Fisher’s engagement with the arts began at a young age as the daughter of two stars, some of her first appearances being alongside her mother on Broadway before her breakout in 1976 when she beat out the likes of Sissy Spacek and Jodie Foster to the role of Princess Leia in the Star Wars films. Princess (now General) Leia Organa is by far Fisher’s most iconic role, and sparked her career as well as the fantasies of a generation that became enthralled with not only her beauty but her brawn. Fisher easily quipped one-liners, “Aren’t you a little short for a Stormtrooper?”, and brandished laser firing weapons all while managing to stay upright with two giant cinnamon bun shaped braids attached to the side of her head (a look she deeply resented). As Leia, Fisher exemplified the kind of rich characterization that Hollywood cinema seemed to lack for women at times, asserting that she could take care of herself, but was not above admitting her feelings when the time presented itself.
While Fisher certainly pulled off playing the role of a leader in the fictional rebellion which transpired onscreen, she was also actively involved in many causes in real life. Fisher was among the famous Hollywood individuals that opened up about their struggles with mental illness; she never shied away from talking about her diagnosis with bipolar disorder. Fisher was a leading figure in the opening of a public dialogue about addressing mental illnesses as valid diseases, and served as an inspirational figure to people across the globe afflicted with mental illness.
Recently, Fisher’s visage and inspiring fight for human rights has been seen at the center of another movement, that of the Women’s March which transpired this past weekend day after the presidential inauguration of the controversial reality TV star and businessman, Donald Trump. Posters brandishing her likeness and quotes by her or the characters she portrayed seemed to be in abundance at marches. Some of the most memorable posters were adorned with Fisher’s Star Wars character, Leia, and read, “A woman’s place is in the resistance,” a clear homage to the character’s role in the cinematic universe, and to Fisher’s role as an advocate for human rights.

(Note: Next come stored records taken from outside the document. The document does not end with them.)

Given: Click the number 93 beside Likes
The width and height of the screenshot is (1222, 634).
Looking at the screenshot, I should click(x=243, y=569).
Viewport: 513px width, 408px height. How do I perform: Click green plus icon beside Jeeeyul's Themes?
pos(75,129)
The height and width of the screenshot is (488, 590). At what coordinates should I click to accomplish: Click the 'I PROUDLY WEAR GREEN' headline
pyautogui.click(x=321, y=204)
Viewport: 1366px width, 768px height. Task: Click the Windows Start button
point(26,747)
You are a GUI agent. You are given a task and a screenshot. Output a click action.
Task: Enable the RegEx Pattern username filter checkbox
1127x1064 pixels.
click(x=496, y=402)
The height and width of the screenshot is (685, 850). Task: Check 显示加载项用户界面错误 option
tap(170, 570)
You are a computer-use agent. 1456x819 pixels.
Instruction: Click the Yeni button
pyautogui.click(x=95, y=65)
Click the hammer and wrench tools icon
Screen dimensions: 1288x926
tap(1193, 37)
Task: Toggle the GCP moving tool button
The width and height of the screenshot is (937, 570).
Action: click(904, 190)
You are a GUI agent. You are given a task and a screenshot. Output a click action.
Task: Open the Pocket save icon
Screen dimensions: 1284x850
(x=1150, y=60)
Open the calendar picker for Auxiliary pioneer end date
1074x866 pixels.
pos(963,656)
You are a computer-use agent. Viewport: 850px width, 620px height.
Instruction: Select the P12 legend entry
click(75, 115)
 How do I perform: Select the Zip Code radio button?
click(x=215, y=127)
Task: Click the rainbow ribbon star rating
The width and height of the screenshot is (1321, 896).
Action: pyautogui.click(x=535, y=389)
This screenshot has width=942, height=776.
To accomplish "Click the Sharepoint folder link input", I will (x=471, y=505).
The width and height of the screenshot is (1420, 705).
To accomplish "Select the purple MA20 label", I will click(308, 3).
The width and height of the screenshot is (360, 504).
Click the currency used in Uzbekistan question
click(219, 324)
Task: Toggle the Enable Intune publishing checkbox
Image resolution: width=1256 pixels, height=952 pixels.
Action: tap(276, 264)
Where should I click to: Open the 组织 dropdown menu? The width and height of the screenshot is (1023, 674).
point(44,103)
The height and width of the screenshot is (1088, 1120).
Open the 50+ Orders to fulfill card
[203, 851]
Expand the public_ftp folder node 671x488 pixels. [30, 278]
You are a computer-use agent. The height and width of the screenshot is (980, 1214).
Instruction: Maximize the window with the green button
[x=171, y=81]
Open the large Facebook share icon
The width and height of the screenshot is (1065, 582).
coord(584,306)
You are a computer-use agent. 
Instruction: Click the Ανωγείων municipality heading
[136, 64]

Fans will get the opportunity to see Fisher onscreen one final time as she once again takes on the role of General Leia Organa in the next installment of the Star Wars franchise, Star Wars: The Last Jedi, set to premiere December 2017, which she completed filming for before her death. In the meantime, if one wishes to get a true feel of who Carrie Fisher was as a person, take a few minutes to watch her roast of Star Wars creator, George Lucas, at the American Film Institute Life Achievement Award from 2009. She roasts as she lived her life, brilliantly and unapologetically.